Sur un plan plus psychanalytique, on
peut considérer que ces dispositifs sont
nécessaires pour se prémunir de ce
que j'appelle " la tentation du clone "
c'est-à-dire le désir de se
reproduire à l'identique qui risque
d'empêcher l'enfant de se construire et
s'autonomiser en-dehors du psychisme de ses
parents.
Chez nous, c'est bien l'école
qui joue ce rôle, même s'il ne faut
pas négliger les différents adultes
en contact avec l'enfant (grands-parents, oncles et
tantes, parents et marraines, nounous,
beaux-parents, ami-e-s des parents, etc.).
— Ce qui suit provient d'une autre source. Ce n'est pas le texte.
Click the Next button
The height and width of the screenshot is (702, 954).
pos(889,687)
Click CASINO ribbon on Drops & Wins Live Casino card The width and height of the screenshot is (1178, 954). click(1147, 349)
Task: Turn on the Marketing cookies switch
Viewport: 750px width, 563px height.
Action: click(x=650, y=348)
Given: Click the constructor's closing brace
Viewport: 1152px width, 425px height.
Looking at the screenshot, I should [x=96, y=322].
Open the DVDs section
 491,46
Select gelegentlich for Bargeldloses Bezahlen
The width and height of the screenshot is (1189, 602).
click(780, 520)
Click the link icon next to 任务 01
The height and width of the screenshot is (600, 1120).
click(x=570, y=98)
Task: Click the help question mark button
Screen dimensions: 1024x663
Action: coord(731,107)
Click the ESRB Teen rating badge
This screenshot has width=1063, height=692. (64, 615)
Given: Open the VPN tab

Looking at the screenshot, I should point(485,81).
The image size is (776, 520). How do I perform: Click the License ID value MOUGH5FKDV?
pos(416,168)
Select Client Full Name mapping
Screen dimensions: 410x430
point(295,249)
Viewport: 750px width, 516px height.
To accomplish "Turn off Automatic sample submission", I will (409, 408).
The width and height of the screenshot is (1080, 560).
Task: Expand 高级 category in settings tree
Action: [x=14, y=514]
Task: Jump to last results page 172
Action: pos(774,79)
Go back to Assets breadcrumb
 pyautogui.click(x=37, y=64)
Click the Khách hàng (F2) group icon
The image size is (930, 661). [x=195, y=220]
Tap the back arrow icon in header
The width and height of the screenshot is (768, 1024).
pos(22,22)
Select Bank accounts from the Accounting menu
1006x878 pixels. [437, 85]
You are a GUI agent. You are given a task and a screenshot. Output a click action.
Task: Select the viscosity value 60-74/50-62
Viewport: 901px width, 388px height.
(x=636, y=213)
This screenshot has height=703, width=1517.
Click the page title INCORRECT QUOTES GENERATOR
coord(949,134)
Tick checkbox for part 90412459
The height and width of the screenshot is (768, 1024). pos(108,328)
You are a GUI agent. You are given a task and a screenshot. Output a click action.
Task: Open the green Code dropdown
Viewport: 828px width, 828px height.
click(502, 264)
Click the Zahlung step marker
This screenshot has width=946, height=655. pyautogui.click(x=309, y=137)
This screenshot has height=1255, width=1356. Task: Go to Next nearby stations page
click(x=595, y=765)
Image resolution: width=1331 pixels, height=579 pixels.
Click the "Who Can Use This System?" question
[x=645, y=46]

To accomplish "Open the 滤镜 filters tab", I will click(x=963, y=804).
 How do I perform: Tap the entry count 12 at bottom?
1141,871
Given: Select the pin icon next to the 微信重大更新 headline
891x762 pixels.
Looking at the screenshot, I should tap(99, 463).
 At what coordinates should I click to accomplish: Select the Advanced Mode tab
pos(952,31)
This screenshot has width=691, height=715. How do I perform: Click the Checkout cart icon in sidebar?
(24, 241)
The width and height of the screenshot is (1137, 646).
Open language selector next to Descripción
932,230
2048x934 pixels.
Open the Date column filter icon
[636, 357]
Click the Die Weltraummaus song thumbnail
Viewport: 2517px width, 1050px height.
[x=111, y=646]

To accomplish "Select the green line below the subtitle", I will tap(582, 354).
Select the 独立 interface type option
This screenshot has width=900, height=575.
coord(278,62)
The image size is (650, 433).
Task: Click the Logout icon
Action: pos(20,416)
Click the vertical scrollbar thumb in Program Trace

C'est
l'école qui " socialise " le
rapport
au savoir
de l'enfant, en insérant ses " objets de
savoir privés " (l'expression est de Nicole
Mosconi) dans une culture commune.
Il me semble donc indispensable de
replacer notre rôle
d'enseignant et d'enseignante dans
son contexte anthropologique, afin de
sortir de la relation duelle avec
l'élève : nous ne sommes pas
là à cause du bon vouloir ou
du désir de l'un-e ou l'autre, mais
parce que toutes les
sociétés ont besoin
d'adultes autres que les parents pour
faire grandir les enfants. Nous ne sommes
donc pas là dans un
face-à-face avec l'enfant, mais
bien en tant qu'être humain
chargé de l'insérer dans
l'histoire humaine. Adopter une telle
posture peut également être
un bon moyen de nous prémunir, nous
aussi, de la " tentation du clone ", dont
les enseignant-e-s ne sont
évidemment pas plus indemnes que
les parents !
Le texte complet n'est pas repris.